Sovraffollamento: «Si poteva fare di più»

  La risposta del Governo contro il sovraffollamento carcerario durante il periodo di emergenza sanitaria è stata «un primo passo importante, soprattutto da punto di vista culturale, nella direzione dell’obiettivo di ridurre quella densità di popolazione detenuta negli istituti che, nell’occasione dell’emergenza sanitaria, dava con evidenza il segno della sua insostenibilità». Ma per Palma si tratta di un «primo passo cui avrebbero dovuto seguirne altri più incisivi anche al fine di affrontare una criticità sistemica che richiede un ripensamento complessivo sull’esecuzione delle pene e sulla unicità della pena carceraria come sistema di risposta alla commissione del reato».

284 contagi in carcere dall'inizio dell'epidemia

  Sono stati 284 i casi di contagio Covid registrati nelle carceri italiane dall’inizio dell’epidemia, dato aggiornato al 18 giugno. Tra questi, 33 sono stati ricoverati in ospedale, mentre 834 sono stati gli isolamenti precauzionali di asintomatici in camera singola (più 500 in camera multipla), oltre a 22 isolamenti di sintomatici in camera singola e 8 in camera multipla. Oltre 7mila (7.188) i tamponi effettuati. Cinquantuno gli esiti positivi su personale dell’Amministrazione penitenziaria.
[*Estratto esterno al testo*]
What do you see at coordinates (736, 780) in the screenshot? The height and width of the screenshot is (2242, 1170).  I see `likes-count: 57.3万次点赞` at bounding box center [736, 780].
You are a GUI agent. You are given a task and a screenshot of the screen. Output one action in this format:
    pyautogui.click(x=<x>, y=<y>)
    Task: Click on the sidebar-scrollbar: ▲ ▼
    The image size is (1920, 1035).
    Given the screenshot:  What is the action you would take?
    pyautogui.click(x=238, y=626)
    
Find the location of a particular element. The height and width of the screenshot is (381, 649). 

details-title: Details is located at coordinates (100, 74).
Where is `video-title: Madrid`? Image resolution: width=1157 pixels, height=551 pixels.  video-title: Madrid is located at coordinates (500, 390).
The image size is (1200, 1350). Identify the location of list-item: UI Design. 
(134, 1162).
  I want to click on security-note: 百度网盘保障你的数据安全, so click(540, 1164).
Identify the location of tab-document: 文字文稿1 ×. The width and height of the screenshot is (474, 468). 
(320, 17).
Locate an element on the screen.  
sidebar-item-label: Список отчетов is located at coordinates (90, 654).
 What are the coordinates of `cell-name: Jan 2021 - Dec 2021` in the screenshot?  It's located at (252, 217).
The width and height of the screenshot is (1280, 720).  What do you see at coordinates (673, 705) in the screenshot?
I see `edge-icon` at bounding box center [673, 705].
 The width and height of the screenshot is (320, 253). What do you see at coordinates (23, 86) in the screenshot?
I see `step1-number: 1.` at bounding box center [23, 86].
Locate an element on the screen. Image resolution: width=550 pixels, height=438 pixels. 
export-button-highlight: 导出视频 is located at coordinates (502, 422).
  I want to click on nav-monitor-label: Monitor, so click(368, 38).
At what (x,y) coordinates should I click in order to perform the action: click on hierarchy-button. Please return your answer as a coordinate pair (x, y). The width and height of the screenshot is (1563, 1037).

Nei Cpr situazioni al limite

  Nei Centri di permanenza per il rimpatrio la situazione è anche «peggiore di quella degli istituti di pena, se non altro per il vuoto di tutela che la caratterizza». Palma ha sottolineato come «non abbia mosso passi significativi l’auspicato processo di definizione con norma primaria di un quadro organico di regole per la detenzione amministrativa, in grado di tutelare maggiormente le persone, anche in considerazione dell’estensione dei termini di trattenimento» introdotta dal decreto sicurezza. Nel 2019 sono transitati nei Cpr 6.172 migranti, 5.508 uomini e 664 donne. I Paesi di origine più rappresentati sono Tunisia (2117), Marocco (788), Nigeria (734), Egitto (328), Albania (282), Cina (218), Senegal (176), Gambia (155), Georgia (144) e Romania (140). Tra i motivi di uscita dai Centri, il più frequente (28%) è il trattenimento non convalidato da parte dell’autorità giudiziaria, per mancata convalida o mancata proroga. Negli hotspot, sempre l’anno scorso, sono entrati 7.757 stranieri (5.196 uomini, 952 donne e 1.609 minori). I rimpatriati sono stati 6.531 (a fronte dei 6.398 dell’anno precedente), per lo più tunisini (1.739), albanesi (1.228), marocchini (986), nigeriani (384) ed egiziani (363): gli espulsi con provvedimento di pubblica sicurezza sono stati 4.653 e gli espulsi con provvedimento dell’autorità giudiziaria 880 mentre i respingimenti del questore sono stati 998. I rimpatri forzati con voli charter hanno riguardato 1.864 persone (di cui 1.345 tunisini). Tra il marzo del 2019 e i primi mesi di quest’anno il Garante ha monitorato 46 voli di rimpatrio forzato.